→ INSTRUCTIONS TO FOLLOW
Collect every line of the items below that contains the string "perform", matching case exactly.

→ RECORDS SUPPLIED
#####
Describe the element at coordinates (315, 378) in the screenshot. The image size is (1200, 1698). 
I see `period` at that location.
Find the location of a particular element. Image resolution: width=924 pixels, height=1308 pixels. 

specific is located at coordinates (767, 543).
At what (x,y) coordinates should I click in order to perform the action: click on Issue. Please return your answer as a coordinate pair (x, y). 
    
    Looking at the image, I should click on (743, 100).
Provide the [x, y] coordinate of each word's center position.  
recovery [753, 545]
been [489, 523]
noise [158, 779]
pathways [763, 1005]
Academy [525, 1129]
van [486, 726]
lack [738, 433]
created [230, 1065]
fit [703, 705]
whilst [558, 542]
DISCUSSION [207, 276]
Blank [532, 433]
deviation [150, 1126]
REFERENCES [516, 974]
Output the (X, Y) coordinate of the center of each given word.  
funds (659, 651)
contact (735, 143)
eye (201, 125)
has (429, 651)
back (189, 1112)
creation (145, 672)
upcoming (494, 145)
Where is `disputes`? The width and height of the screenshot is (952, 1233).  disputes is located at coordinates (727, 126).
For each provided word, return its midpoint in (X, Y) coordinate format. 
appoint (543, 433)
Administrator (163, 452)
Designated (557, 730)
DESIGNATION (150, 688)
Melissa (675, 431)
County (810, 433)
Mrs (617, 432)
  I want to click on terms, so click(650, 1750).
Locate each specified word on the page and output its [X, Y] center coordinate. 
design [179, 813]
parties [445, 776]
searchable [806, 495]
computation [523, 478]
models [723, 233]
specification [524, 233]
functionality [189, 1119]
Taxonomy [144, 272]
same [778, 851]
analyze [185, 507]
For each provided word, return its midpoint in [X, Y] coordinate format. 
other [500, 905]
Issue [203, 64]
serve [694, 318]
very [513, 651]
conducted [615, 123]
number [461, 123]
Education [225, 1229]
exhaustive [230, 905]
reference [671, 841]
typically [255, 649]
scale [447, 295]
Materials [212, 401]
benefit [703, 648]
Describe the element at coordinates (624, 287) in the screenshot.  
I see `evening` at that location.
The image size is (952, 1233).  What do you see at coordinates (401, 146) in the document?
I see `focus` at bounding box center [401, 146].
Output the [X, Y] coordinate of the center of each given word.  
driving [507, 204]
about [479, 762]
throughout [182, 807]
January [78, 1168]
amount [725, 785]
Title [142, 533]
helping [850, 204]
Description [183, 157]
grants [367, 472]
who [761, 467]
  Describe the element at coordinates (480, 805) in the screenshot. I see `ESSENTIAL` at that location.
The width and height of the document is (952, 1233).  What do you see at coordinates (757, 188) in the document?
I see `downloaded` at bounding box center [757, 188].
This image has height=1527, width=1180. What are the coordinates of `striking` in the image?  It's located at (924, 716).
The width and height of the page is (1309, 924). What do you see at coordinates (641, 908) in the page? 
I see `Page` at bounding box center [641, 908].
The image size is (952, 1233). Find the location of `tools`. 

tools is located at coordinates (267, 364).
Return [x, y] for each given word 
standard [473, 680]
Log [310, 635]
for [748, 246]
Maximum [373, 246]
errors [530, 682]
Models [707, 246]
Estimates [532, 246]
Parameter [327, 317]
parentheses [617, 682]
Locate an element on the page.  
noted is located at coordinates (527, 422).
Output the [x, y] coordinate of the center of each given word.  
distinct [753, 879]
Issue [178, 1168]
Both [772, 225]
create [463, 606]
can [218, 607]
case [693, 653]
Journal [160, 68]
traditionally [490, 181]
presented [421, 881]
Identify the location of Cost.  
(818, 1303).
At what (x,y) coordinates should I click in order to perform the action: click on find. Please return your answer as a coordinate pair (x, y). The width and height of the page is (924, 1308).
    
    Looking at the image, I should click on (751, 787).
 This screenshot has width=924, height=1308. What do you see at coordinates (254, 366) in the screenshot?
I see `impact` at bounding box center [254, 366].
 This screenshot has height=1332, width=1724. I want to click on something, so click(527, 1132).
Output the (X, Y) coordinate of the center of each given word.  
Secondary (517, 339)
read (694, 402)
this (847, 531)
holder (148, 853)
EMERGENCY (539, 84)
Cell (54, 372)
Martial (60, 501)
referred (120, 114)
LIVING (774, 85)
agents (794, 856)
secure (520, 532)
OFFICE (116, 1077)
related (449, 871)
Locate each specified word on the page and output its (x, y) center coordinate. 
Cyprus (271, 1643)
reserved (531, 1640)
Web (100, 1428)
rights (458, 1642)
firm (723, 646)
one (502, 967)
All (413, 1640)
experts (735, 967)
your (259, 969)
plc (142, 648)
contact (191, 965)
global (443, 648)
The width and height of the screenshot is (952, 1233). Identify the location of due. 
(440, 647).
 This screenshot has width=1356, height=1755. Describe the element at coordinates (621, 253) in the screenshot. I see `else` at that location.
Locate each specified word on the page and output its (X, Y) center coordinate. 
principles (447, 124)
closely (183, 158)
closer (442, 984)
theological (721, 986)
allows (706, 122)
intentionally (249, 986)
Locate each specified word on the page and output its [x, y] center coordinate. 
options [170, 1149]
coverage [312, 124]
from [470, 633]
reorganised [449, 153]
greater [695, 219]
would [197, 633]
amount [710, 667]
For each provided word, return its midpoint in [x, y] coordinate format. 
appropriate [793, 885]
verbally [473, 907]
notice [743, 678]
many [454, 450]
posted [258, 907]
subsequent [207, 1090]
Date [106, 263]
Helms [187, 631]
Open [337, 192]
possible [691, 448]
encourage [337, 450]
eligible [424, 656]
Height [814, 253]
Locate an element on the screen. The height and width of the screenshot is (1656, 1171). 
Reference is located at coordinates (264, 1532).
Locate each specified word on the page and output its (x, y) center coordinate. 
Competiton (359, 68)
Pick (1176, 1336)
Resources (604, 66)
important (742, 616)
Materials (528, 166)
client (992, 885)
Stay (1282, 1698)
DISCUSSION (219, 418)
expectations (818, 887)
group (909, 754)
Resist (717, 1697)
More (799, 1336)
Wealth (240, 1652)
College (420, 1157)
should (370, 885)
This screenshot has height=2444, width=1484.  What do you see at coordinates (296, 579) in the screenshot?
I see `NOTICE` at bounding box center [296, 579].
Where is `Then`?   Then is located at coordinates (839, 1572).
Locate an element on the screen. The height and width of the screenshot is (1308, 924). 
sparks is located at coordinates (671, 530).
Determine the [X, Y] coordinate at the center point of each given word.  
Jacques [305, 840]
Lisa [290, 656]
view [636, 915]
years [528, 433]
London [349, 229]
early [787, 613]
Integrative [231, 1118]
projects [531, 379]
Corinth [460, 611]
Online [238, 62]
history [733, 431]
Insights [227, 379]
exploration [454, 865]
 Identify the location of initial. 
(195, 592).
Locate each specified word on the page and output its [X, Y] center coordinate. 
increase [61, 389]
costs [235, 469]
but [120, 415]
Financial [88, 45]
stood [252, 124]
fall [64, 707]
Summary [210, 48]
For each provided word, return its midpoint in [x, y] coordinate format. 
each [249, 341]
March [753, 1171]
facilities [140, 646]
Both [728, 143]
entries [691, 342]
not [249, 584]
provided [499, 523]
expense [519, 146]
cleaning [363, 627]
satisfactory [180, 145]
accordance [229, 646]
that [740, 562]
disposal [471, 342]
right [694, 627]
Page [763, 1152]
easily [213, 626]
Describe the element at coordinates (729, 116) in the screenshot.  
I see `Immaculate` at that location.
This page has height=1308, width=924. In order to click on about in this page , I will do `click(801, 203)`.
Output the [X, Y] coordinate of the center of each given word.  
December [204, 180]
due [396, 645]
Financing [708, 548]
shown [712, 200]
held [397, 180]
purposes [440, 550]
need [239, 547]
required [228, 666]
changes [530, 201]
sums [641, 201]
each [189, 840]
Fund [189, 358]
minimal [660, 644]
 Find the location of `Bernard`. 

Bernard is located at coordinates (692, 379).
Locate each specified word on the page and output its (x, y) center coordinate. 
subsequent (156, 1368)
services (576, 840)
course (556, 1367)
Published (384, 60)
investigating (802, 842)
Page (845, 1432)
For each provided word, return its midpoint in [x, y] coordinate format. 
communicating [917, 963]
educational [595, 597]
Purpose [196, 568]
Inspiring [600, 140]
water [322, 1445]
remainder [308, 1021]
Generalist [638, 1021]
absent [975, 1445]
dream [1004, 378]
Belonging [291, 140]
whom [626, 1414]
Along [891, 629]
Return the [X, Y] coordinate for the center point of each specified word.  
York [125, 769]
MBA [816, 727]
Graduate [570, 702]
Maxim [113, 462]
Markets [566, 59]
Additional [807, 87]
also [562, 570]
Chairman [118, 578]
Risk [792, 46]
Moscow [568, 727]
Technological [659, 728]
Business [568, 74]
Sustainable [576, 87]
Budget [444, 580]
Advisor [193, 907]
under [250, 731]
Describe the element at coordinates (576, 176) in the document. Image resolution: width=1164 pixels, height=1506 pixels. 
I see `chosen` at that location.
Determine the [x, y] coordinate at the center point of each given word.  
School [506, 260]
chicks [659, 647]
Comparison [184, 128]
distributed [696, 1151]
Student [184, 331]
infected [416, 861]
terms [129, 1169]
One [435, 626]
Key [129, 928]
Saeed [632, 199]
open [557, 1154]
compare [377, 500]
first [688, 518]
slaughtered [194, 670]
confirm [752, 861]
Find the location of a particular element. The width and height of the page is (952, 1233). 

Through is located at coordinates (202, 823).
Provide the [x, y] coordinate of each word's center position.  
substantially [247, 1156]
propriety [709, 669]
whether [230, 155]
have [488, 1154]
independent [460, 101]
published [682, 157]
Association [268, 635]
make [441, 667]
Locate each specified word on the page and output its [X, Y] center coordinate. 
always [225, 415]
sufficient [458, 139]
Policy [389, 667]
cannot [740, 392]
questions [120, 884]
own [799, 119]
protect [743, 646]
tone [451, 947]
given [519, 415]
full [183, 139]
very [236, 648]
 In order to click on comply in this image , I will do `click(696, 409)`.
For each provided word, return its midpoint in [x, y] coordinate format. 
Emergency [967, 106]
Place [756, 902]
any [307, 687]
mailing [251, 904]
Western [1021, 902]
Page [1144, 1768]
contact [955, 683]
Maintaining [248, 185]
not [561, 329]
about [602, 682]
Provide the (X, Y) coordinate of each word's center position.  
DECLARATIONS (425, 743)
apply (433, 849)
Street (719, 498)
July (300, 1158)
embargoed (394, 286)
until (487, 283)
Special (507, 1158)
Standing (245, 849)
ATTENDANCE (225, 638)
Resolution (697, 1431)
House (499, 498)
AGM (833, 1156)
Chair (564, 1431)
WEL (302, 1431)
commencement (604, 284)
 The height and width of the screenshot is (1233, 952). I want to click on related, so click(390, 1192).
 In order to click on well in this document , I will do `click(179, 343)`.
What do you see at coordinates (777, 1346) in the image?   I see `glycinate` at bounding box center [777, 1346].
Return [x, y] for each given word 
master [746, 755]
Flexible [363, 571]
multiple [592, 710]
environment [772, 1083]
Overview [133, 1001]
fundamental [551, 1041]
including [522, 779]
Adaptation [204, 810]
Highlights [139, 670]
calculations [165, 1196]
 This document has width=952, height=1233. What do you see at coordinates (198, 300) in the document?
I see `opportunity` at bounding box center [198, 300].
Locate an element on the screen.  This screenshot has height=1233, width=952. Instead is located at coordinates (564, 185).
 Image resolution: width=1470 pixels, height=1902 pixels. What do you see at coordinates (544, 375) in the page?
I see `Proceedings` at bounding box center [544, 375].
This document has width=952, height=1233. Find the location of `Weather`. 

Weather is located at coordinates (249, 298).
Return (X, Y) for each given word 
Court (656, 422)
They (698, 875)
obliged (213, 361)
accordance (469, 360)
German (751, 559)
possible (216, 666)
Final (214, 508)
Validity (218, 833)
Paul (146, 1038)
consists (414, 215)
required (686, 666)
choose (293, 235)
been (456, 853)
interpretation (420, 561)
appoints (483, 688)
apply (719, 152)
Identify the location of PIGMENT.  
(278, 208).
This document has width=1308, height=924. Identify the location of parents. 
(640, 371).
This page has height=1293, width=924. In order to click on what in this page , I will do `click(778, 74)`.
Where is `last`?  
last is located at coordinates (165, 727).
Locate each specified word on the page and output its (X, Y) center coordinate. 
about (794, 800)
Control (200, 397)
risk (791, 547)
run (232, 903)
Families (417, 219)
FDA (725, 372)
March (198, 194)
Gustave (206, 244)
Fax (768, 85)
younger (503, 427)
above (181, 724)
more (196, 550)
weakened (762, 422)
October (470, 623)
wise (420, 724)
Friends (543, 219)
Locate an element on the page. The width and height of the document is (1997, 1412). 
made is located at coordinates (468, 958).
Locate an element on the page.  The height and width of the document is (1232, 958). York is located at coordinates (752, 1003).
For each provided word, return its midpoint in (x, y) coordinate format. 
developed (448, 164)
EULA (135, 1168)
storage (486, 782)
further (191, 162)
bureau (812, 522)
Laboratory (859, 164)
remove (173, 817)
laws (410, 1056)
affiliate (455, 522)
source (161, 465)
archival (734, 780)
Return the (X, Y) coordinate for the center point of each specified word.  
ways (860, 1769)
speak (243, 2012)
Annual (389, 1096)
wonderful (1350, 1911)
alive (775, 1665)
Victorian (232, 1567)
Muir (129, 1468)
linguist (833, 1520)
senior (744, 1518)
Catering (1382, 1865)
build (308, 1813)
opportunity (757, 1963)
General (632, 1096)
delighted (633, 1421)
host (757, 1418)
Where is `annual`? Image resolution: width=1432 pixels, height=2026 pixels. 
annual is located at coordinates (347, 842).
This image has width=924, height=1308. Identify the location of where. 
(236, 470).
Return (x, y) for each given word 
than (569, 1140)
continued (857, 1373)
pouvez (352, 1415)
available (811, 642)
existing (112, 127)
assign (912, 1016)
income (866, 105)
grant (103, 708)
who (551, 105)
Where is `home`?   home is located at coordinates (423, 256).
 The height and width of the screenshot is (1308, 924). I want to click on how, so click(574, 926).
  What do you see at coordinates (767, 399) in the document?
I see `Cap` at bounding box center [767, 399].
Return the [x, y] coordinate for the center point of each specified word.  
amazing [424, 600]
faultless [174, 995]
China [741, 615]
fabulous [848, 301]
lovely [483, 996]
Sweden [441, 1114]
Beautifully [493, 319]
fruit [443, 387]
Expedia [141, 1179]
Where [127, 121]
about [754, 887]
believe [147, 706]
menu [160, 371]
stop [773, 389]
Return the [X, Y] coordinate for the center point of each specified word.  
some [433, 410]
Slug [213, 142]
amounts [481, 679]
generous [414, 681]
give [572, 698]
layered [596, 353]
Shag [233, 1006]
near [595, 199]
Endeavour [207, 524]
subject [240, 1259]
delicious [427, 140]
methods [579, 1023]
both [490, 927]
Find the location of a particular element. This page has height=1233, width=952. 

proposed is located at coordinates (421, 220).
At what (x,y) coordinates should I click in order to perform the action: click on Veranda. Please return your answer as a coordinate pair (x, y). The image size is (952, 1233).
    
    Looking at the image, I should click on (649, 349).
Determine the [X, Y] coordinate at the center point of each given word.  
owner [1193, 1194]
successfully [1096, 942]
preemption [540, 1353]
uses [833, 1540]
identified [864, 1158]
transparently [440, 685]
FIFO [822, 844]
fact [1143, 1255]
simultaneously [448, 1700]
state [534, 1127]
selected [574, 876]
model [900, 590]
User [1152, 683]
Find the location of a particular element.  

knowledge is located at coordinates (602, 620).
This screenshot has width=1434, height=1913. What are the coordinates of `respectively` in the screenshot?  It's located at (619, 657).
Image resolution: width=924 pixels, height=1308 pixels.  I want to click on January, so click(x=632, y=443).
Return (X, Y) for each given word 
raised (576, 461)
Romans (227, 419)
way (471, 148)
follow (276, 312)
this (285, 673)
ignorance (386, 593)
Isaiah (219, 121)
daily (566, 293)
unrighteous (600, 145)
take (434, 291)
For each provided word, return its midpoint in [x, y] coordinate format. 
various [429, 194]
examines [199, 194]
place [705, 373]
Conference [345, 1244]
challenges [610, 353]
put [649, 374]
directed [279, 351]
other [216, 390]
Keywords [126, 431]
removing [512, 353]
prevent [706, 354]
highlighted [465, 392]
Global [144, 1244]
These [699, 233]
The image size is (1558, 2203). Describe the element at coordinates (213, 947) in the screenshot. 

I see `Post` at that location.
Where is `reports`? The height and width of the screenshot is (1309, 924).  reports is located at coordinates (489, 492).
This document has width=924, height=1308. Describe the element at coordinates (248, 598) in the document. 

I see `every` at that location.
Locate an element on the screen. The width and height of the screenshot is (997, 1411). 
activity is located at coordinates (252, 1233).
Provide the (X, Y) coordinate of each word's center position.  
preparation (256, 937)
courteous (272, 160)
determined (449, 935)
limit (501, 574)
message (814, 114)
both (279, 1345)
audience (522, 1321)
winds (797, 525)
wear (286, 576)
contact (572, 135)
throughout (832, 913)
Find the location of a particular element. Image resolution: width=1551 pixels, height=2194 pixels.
#####
→ SOLUTION TO THIS TASK
At what (x,y) coordinates should I click in order to perform the action: click on Issue. Please return your answer as a coordinate pair (x, y). 
At what (x,y) coordinates should I click in order to perform the action: click on find. Please return your answer as a coordinate pair (x, y). The width and height of the page is (924, 1308).
At what (x,y) coordinates should I click in order to perform the action: click on Veranda. Please return your answer as a coordinate pair (x, y). The image size is (952, 1233).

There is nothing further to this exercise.